Pixel coordinate grounding data:

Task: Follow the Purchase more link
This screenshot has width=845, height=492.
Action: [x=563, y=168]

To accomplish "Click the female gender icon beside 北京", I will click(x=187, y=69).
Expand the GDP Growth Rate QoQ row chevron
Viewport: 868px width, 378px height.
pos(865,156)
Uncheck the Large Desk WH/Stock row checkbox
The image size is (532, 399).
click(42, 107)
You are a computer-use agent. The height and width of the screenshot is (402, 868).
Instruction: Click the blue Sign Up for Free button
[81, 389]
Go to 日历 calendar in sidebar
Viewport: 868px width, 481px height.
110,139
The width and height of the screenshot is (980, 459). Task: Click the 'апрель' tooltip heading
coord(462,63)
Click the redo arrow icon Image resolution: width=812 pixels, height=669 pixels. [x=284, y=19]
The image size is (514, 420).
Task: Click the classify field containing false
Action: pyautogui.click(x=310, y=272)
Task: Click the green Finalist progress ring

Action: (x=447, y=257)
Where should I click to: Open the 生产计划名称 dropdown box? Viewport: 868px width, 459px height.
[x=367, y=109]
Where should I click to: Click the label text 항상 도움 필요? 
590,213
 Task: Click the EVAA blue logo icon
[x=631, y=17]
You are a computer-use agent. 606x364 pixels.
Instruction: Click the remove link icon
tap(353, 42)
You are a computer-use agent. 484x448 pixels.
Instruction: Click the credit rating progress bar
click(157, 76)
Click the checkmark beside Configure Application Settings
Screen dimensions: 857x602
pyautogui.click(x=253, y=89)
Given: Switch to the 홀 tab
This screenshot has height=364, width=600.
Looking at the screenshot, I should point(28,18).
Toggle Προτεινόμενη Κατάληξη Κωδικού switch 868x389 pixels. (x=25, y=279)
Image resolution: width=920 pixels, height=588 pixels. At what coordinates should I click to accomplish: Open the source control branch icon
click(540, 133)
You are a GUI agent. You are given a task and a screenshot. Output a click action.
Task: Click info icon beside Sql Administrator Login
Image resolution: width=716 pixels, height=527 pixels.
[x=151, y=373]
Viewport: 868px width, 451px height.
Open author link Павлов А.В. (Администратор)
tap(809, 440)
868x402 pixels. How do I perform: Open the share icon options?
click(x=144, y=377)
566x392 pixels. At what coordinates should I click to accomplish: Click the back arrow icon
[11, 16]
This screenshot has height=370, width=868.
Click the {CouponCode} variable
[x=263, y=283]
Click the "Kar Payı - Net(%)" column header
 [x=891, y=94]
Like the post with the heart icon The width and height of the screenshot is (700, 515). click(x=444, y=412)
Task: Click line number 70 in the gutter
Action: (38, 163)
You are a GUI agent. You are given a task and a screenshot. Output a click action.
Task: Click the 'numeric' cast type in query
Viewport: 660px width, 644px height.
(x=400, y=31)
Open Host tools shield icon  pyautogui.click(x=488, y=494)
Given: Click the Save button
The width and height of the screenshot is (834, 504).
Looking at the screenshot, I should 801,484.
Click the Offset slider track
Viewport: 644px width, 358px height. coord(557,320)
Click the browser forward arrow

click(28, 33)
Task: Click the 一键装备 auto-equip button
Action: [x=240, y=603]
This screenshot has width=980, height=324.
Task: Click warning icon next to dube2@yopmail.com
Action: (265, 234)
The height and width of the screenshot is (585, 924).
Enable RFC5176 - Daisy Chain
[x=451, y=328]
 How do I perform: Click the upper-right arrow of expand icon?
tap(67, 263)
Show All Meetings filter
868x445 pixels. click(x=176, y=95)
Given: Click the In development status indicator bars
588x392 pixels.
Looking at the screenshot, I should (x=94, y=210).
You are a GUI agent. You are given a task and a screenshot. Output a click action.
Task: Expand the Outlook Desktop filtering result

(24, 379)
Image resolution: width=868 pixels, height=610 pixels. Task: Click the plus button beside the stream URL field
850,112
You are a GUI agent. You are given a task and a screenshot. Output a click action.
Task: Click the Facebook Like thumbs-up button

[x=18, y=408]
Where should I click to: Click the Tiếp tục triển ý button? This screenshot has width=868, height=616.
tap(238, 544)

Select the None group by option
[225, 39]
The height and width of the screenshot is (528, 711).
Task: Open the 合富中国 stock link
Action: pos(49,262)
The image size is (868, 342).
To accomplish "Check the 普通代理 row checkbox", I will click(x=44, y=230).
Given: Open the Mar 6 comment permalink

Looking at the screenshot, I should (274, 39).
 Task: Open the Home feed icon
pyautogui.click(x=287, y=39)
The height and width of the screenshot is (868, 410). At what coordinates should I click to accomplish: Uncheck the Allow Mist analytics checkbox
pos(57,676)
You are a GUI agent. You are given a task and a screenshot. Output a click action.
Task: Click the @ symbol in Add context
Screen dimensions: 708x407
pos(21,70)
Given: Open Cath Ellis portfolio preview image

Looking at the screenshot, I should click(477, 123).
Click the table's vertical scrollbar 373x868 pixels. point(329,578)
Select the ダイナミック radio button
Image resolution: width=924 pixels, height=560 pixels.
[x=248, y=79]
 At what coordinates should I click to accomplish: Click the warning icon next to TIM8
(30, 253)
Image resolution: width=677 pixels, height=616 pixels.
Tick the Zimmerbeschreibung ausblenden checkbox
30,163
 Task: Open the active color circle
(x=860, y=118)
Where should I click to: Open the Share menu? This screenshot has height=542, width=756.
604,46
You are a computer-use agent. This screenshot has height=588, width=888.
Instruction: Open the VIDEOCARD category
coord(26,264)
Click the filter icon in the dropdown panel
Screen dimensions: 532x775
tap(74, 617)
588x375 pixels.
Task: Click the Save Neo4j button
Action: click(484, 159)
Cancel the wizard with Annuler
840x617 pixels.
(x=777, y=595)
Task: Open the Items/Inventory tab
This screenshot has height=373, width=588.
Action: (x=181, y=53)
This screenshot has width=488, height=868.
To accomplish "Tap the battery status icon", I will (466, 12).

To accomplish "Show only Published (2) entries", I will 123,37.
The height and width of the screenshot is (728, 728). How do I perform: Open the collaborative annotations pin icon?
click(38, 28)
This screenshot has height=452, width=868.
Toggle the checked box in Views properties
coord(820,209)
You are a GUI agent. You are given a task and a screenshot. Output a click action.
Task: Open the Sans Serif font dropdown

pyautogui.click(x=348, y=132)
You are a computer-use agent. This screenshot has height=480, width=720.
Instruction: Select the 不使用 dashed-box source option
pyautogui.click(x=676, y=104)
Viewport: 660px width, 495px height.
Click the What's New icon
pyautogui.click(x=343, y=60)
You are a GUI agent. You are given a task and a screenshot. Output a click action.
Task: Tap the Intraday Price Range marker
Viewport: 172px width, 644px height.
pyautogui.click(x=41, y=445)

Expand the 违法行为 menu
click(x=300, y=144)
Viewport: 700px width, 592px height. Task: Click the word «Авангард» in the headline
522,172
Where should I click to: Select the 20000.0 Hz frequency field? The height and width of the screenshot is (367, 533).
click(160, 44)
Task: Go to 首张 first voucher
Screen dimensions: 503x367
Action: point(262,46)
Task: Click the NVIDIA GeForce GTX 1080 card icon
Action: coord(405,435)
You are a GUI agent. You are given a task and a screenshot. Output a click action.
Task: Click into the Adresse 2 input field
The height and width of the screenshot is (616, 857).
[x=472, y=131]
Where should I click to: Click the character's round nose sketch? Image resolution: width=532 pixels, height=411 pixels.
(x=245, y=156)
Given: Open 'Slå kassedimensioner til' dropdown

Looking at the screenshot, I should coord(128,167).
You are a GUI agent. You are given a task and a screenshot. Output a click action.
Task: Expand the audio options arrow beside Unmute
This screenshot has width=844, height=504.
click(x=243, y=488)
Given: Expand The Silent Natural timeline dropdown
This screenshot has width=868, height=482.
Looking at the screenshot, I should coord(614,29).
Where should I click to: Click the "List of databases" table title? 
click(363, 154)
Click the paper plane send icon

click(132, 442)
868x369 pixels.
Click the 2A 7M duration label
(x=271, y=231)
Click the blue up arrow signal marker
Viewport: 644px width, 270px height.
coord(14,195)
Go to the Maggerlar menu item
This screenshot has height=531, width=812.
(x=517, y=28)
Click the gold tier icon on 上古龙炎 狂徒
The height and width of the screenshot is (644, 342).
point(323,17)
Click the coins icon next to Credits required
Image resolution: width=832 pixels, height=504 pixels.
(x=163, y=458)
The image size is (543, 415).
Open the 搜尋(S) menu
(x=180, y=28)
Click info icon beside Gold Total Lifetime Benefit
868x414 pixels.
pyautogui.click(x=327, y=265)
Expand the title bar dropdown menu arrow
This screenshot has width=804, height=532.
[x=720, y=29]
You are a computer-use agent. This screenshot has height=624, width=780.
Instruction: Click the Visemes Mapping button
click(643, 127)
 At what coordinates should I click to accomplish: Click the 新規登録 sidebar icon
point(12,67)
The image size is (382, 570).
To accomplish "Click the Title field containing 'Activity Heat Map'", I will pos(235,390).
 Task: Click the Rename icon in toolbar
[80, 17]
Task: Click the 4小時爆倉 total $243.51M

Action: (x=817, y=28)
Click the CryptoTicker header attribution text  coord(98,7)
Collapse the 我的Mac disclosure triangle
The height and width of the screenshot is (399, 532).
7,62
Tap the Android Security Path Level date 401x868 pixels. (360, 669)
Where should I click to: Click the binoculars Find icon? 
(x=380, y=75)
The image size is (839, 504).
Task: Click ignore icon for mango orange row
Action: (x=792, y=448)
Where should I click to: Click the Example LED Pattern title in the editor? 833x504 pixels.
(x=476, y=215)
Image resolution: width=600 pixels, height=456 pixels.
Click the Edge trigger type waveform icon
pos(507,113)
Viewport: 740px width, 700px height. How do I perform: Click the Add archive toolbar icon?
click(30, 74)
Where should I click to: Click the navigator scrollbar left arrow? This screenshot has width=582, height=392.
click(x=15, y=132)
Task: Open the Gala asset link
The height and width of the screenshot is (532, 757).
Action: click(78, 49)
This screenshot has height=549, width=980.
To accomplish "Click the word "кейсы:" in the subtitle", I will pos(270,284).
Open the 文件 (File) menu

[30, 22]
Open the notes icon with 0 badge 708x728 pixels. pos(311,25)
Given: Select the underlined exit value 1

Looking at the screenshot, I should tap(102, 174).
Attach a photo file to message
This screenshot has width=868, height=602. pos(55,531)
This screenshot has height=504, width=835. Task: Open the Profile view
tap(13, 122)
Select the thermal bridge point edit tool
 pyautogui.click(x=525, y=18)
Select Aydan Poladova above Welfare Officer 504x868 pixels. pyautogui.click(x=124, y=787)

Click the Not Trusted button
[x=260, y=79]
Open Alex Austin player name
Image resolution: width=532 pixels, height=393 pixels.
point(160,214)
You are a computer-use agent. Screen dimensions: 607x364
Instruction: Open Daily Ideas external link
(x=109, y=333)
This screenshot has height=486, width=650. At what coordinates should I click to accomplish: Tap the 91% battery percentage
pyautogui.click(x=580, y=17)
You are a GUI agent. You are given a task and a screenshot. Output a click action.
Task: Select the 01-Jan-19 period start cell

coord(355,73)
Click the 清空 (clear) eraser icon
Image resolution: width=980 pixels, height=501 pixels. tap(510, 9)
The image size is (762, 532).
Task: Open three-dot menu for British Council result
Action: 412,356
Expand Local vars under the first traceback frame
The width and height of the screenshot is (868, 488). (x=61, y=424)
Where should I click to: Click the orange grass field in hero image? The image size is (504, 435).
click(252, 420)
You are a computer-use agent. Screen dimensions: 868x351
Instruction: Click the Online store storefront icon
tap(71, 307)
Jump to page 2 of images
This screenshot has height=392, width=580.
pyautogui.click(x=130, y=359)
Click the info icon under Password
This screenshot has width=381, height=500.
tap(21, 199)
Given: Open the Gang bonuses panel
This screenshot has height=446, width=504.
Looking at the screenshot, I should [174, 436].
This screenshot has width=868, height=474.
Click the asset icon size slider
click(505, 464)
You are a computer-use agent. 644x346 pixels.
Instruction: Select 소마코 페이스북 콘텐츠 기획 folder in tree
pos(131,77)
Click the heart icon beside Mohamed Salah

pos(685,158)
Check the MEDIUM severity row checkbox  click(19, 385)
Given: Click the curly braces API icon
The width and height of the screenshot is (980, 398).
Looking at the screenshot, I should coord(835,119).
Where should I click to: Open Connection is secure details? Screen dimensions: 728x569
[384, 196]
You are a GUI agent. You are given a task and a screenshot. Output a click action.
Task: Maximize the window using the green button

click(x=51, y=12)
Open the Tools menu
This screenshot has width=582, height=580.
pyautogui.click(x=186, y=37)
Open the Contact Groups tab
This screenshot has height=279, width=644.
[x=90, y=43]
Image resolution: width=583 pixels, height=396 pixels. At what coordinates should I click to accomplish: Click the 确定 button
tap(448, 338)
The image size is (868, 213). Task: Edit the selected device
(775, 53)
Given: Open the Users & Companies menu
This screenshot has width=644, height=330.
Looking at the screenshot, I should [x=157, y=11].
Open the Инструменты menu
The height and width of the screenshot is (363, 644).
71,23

What you will do – Please give back the records exactly as written, beginning at the first line and including the line that holds "Uncheck the Large Desk WH/Stock row checkbox" as the last.

Task output –
Task: Follow the Purchase more link
This screenshot has width=845, height=492.
Action: [x=563, y=168]

To accomplish "Click the female gender icon beside 北京", I will click(x=187, y=69).
Expand the GDP Growth Rate QoQ row chevron
Viewport: 868px width, 378px height.
pos(865,156)
Uncheck the Large Desk WH/Stock row checkbox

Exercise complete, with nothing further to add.